Decatur Book Festival goes virtual

Due to the pandemic, the Decatur Book Festival (DBF) scaled back and went fully online this September. The fifteenth year of the festival was limited to 30 events and 42 authors, where they made it their mission to encourage the love of reading, inquiry, and conversation in people of all ages, according to the DBF website.

  “I think the book festival has put Decatur on the map in a very good way,” Joy Pope, the executive director of the festival, said. 

This year she tried to make sure that the pandemic didn’t change that. In February, Pope met with publicists in New York to talk about the book festival. 

“I asked each group what they thought about Decatur,” she said, “and they said you’re one of the best, you’re one of the biggest.” 

These publicists would compare the DBF to ones in larger cities such as Miami and Los Angeles. So this year, Joy said, because of the pandemic, “there was so much loss.”      

To properly pull off this virtual festival, Pope began by observing some other book festivals around the country that took place online in the Spring. “It was a bloody mess,” she said. Previous festivals had tried to transfer large events to the online platform and it did not work. So, Joy decided that Decatur’s festival needed to be smaller this year.

Joy Pope, the executive director of the DBF. (Image courtesy of Joy Pope).

    In their switch to an online forum,  Pope and her staff had to be creative and used the video platform Crowdcast, which is similar to Zoom, but is fit for hosting large audiences. Using Crowdcast, participants were able to attend events from their homes as well as discuss opinions with other attendees. Joy believes this was a crucial part to make the festival as interactive as it can be.

• **QUESTIONS ON THE MATERIAL**:
1) According to the article on the Decatur Book Festival, how many events and authors did the festival's fifteenth year include?
2) Continue the article on the Decatur Book Festival's move online, starting right after its last sentence.

• **SUPPLIED RECORDS**:
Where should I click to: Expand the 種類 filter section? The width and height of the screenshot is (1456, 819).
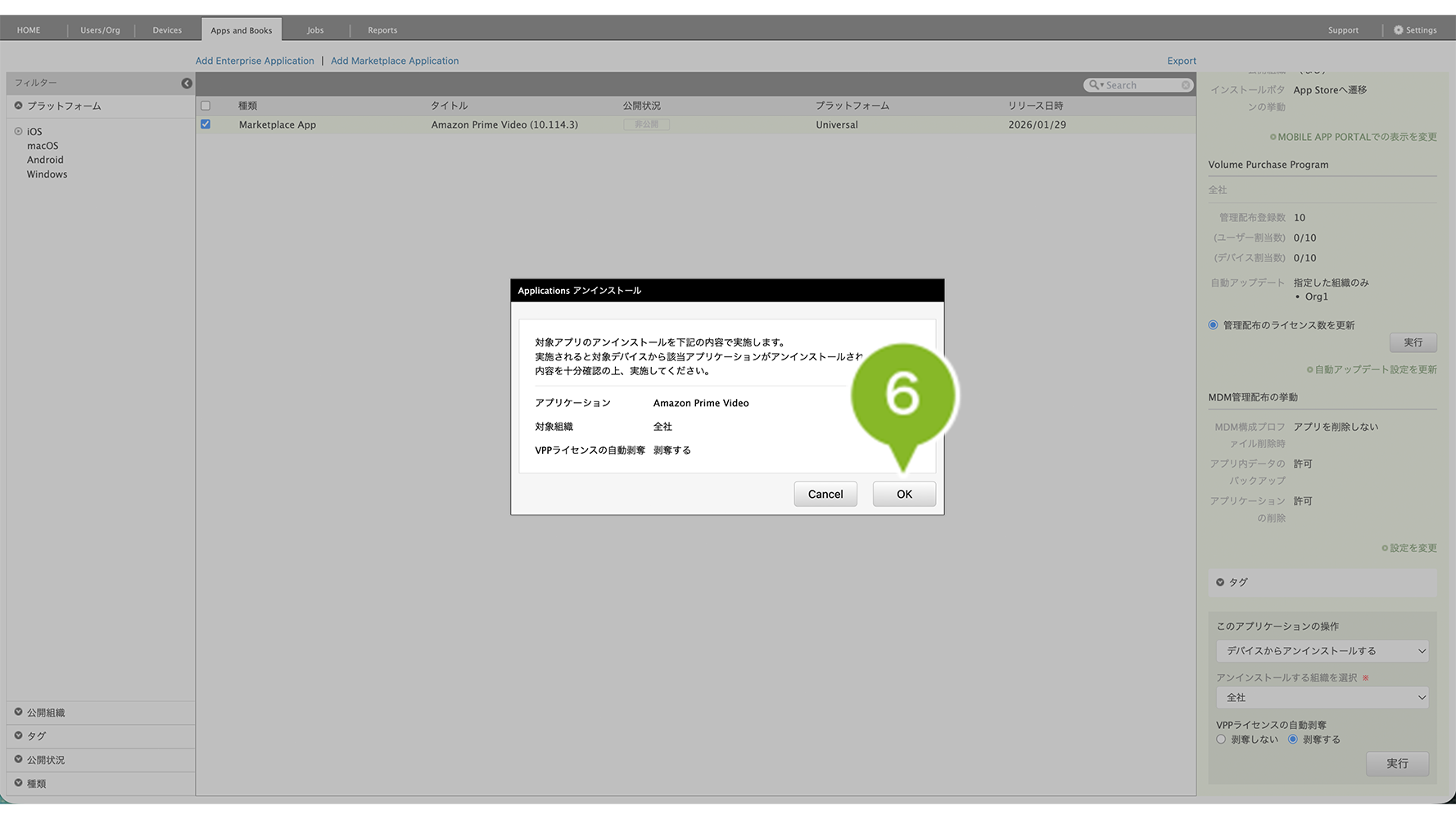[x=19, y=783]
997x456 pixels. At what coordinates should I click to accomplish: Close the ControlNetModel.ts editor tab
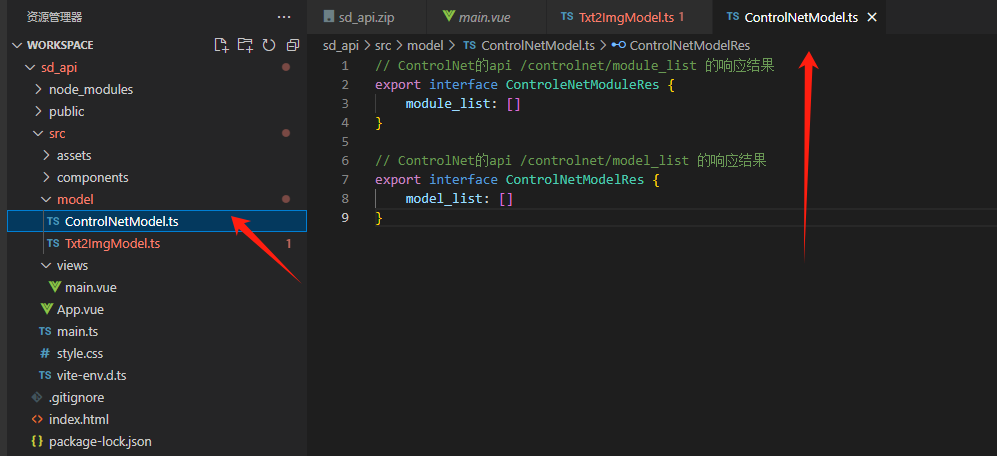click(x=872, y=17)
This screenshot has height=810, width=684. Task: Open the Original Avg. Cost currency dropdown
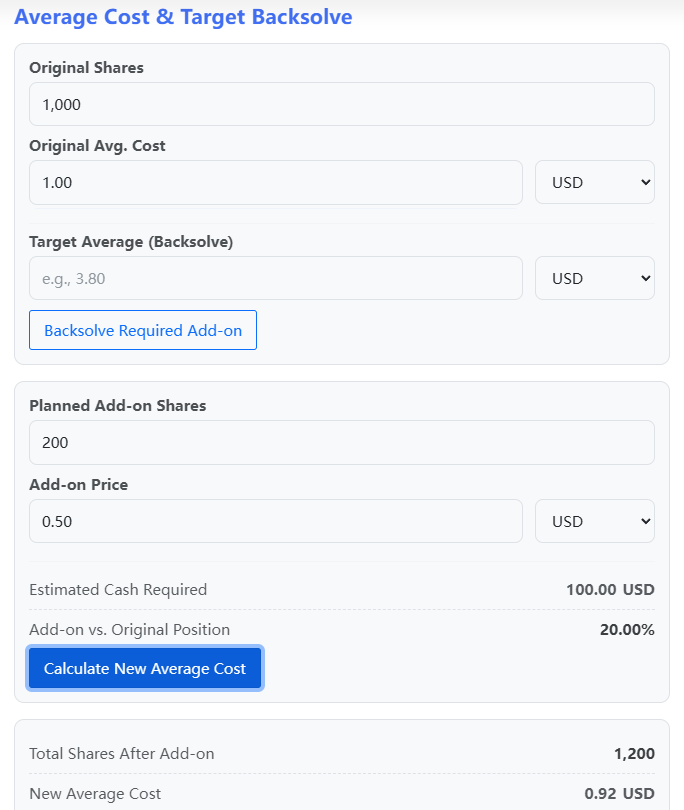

• **EXPECTED OUTPUTS**:
1) 30 events and 42 authors.

2)
“[The interactivity] has turned out to be one of the most meaningful parts,” she said, “because the community gets in there and talks to each other and asks questions and makes comments. So, it feels somewhat more dimensional.” 

      Throughout this experience Joy has discovered some new ideas to incorporate when the festival can occur in-person. She believes that including virtual aspects to the physical festival can expand the options for attendees. “Like for people living in an elderly living home,” she said, “virtual [streaming] is perfect and I would like to be able to offer it to them.”

            She did find out though, that many people were not as invested this year, considering all of the changes made. “I do think there is a limit to how many people want to [stream the festival virtually],” Pope said. 

           “We were already seeing that kids and teens were not interested for the most part,” she said, “and I understand because they’re in school all day.” 

             According to Pope, the DBF brings the Decatur community together and, especially now, that is more important than ever.

            “In Decatur today, people are so divided,” Joy said, “The content that comes through with the book festival weaves us together.”